11. A cinema has its seats arranged in n rows x m columns. It sold mn tickets but sold some seats more than once. The usher managed to allocate seats so that every ticket holder was in the correct row or column. Show that he could have allocated seats so that every ticket holder was in the correct row or column and at least one person was in the correct seat. What is the maximum k such that he could have always put every ticket holder in the correct row or column and at least k people in the correct seat?


12. Circles C and C' intersect at O and X. A circle center O meets C at Q and R and meets C' at P and S. PR and QS meet at Y distinct from X. Show that ∠YXO = 90^{o}.

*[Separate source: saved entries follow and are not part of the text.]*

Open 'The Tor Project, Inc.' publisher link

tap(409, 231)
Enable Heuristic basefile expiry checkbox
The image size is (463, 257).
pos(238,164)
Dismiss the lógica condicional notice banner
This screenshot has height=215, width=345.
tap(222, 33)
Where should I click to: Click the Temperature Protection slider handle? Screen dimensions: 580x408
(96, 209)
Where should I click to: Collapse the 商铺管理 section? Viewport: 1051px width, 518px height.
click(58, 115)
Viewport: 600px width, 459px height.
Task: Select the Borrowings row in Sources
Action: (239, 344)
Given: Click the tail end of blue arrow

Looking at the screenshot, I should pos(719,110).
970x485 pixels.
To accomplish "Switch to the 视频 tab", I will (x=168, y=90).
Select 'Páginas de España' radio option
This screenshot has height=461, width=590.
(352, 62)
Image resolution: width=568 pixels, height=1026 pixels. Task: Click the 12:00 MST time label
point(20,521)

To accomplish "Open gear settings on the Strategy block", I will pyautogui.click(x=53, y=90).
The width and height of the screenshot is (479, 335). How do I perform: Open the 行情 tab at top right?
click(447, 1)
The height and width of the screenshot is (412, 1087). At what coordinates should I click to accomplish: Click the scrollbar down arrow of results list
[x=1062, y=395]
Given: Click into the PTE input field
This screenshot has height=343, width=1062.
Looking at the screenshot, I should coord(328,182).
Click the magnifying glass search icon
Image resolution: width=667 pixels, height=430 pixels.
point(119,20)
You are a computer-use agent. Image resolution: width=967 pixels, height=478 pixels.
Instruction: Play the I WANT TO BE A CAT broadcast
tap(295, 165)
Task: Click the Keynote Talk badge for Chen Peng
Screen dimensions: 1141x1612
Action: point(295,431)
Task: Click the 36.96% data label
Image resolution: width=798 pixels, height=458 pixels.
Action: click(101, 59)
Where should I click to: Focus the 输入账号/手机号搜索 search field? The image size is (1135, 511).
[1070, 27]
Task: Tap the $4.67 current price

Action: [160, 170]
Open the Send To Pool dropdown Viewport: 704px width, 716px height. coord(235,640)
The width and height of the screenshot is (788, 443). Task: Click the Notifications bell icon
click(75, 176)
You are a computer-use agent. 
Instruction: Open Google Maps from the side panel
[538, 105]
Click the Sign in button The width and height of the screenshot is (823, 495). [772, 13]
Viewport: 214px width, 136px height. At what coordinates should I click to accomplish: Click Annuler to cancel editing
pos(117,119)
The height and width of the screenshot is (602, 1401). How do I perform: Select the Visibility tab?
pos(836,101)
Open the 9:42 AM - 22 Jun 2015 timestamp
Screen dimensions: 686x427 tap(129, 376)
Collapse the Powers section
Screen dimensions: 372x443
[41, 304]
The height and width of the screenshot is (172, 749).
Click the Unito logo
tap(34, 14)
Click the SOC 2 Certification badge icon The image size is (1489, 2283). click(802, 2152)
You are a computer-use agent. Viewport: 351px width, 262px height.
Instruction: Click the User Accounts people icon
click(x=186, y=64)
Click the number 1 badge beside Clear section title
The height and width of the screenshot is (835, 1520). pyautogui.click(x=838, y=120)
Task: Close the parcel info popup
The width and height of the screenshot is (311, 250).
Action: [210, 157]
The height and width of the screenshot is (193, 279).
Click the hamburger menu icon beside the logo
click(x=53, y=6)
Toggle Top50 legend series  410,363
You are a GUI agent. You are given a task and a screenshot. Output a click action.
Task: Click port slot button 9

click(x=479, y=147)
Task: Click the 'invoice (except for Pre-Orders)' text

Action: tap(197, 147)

13. Define the sequence a_{1} = 1, a_{2}, a_{3}, ... by a_{n+1} = a_{1}^{2} + a_{2} ^{2} + a_{3}^{2} + ... + a_{n}^{2} + n. Show that 1 is the only square in the sequence.


14. ABCD is a parallelogram. The excircle of ABC opposite A has center E and touches the line AB at X. The excircle of ADC opposite A has center F and touches the line AD at Y. The line FC meets the line AB at W, and the line EC meets the line AD at Z. Show that WX = YZ.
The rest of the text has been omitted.